重组质粒成功转入大肠杆菌BL21（DE3）中后进行菌落PCR鉴定，条带与预测大小一致（图2），随即送到广州生物生工公司进行测序，结果与预测序列完全一致，证明此载体构建成功。

图2 构建pET-28a-PepA载体

2.3 诱导PepA蛋白表达

将构建成功的重组菌株以37℃、0.5%的IPTG诱导5 h后收集蛋白，结果显示未诱导的pET-28a、诱导过的pET-28a和未诱导的pET-28a-PepA均不表达，而经诱导的重组菌株得到一条60.7 kD的条带（图3），表明pepA基因在表达菌株中成功表达。

2.4 PepA蛋白表达条件优化

2.4.1 温度对重组蛋白表达的影响 温度优化结果表明，PepA蛋白在两个温度条件下融合蛋白、上清和沉淀均有表达，且包涵体表达量均高于上清。在37℃的情况下，融合蛋白、上清和沉淀分别高于在28℃时的（图4）。

图3 PepA蛋白SDS-PAGE电泳分析

图4 温度对PepA蛋白表达的影响

2.4.2 IPTG浓度对重组蛋白的影响 结果表明，PepA在体积分数为0.1%-2%的IPTG诱导下表达量无明显差异，即IPTG浓度对PepA表达量无明显影响（图5）。

图5 IPTG浓度对PepA蛋白表达的影响

2.4.3 诱导时间对重组蛋白的影响 结果表明，PepA蛋白表达量随诱导时间增加而呈现出先增加后稳定的趋势，即5 h表达量达到最大且不再有明显的增加，即诱导时间5 h为最佳诱导时间（图6）。综上所述，PepA蛋白最佳表达条件为37℃、0.1%的IPTG和诱导5 h。

图6 诱导时间对PepA蛋白表达的影响

2.5 His-PepA蛋白的纯化

融合蛋白经his亲和层析柱纯化后，用SDSPAGE进行分析。结果表明，在第3次洗脱（E3）时成功纯化（图7）。

图7 PepA蛋白的纯化

2.6 PepA蛋白的乙酰化鉴定

本研究使用抗乙酰赖氨酸抗体进行了蛋白质印迹分析，以测试PepA的乙酰化水平。结果表明（图8，line 5）PepA蛋白自身存在乙酰化修饰位点，即Pepa蛋白是个乙酰化蛋白。为了进一步证实PepA和CobB之间的关系，对PepA进行了去乙酰作用，并使用抗乙酰赖氨酸抗体对蛋白质的乙酰化水平进行了分析，1-4的条带颜色深浅没有明显差异，表明CobB蛋白不能调控PepA蛋白的乙酰化修饰程度或者对其调控程度很小（图8）。

图8 PepA蛋白的乙酰化鉴定及调控

3 讨论

目前关于乙酰化修饰的研究较多，如对认知障碍功能［17］、癌症相关［18］及肉类品质的影响［19］等研究。目前为止发现了两种蛋白质乙酰化形式：赖氨酸乙酰化和N末端乙酰化［20］，N末端乙酰化是公认的主要的细胞调节剂［21］，而赖氨酸乙酰化和其他翻译后修饰联合起来可以控制整个细胞信号通路［22］。

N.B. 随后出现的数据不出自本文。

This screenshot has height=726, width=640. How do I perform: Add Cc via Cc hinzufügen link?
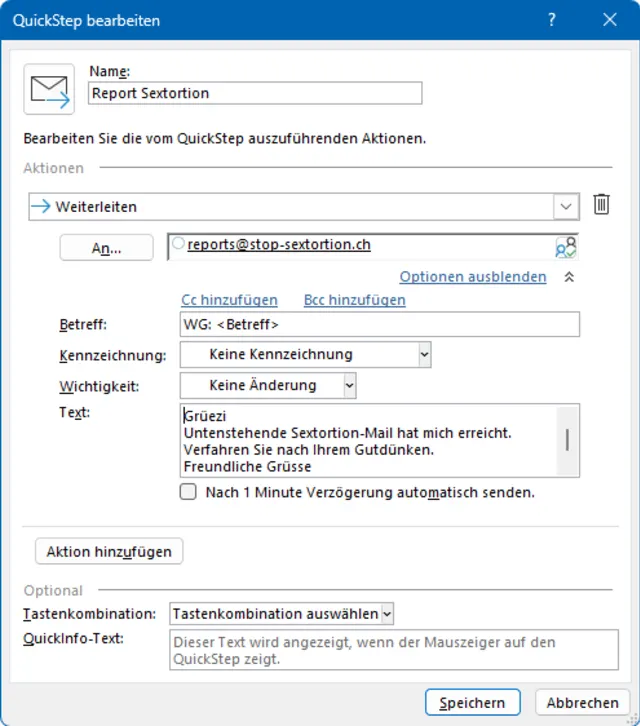coord(229,300)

目的蛋白的产生量很大程度上受原核表达的不同诱导条件的影响，故进行目的蛋白的原核表达条件优化是必要的。本试验在设置诱导参数时参照溶藻弧菌TolB与dtd基因的原核表达条件优化［23-24］，得出在一定范围内IPTG浓度不会增加目的蛋白表达量，这与丁军颖等［25］的IPTG浓度在一定范围内对丁肝抗原蛋白表达量无影响的研究结果有相似之处；而在37℃时目的蛋白表达量高于27℃，这可能是由于大肠杆菌酶活性在37℃较高有关；而目的蛋白表达量随着诱导时间先上升后趋于平稳，在5 h时达到最高，这说明长时间诱导并不能使蛋白表达量一直增高。

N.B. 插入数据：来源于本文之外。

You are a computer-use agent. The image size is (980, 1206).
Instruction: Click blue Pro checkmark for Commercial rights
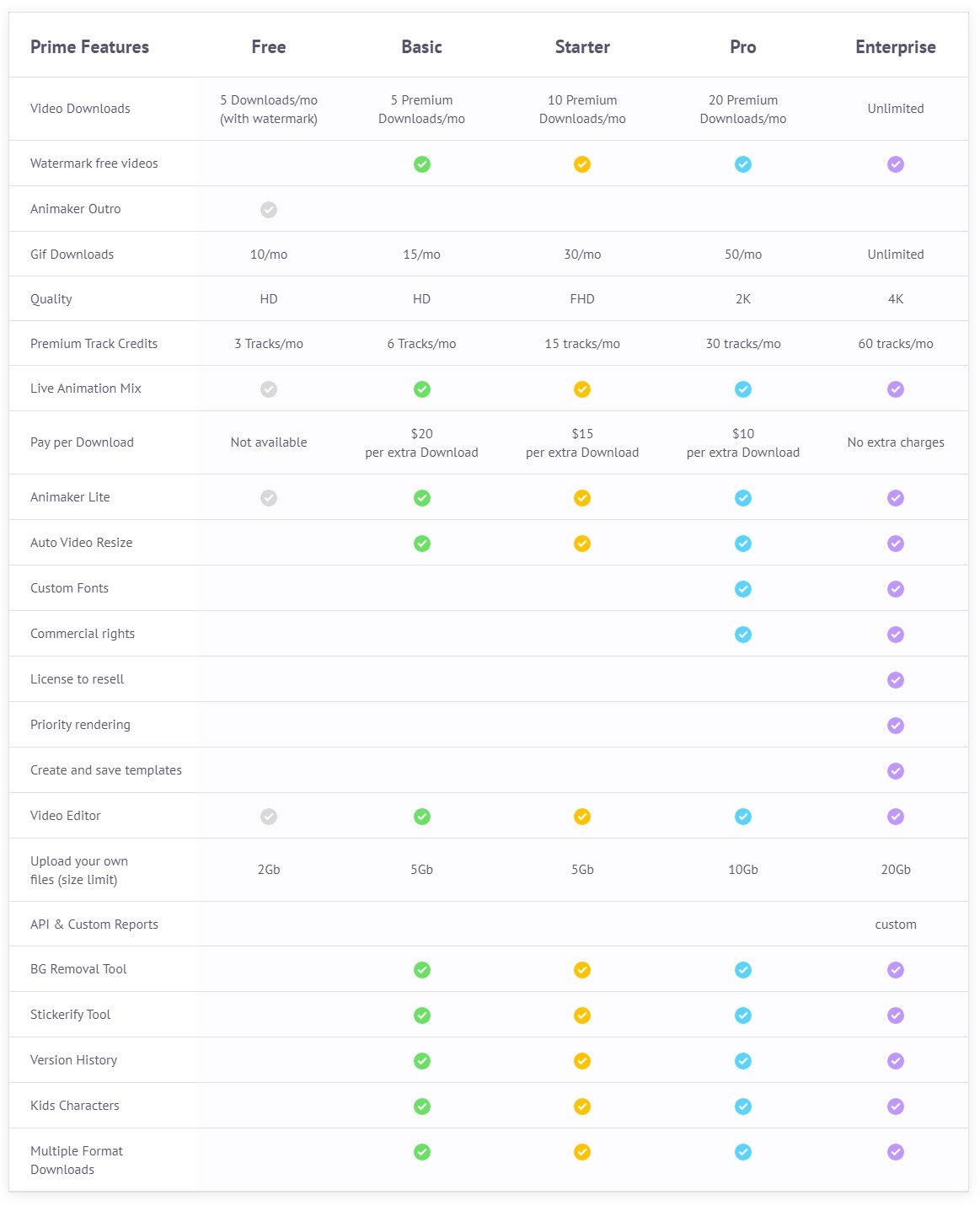pos(743,635)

“Nε-赖氨酸乙酰化只能通过酶促或者非酶促两个途径完成，而去乙酰化则需要通过去乙酰化酶CObB来完成。迄今为止，大肠杆菌中已鉴定出的去乙酰化酶只有CobB一种，CobB是一种需要NAD+的参与才能调控乙酰化修饰的酶”［26-27］。本试验采用大肠杆菌表达系统验证PepA蛋白是否是去乙酰化蛋白以及去乙酰化CobB蛋白对目的蛋白的乙酰化调控程度。经研究得出CobB不能调控PepA蛋白的乙酰化修饰，说明PepA蛋白不是CobB反应的底物，这可能是赖氨酸上乙酰基团通过CobB以外的其它去乙酰化酶或其它去乙酰化方式移除［28］，此猜想还待未来印证。

4 结论

成功构建溶藻弧菌PepA重组表达菌株，其最优诱导表达条件为0.1% IPTG，37℃诱导5 h；经鉴定PepA蛋白是乙酰化蛋白，且在体外不存在去乙酰化。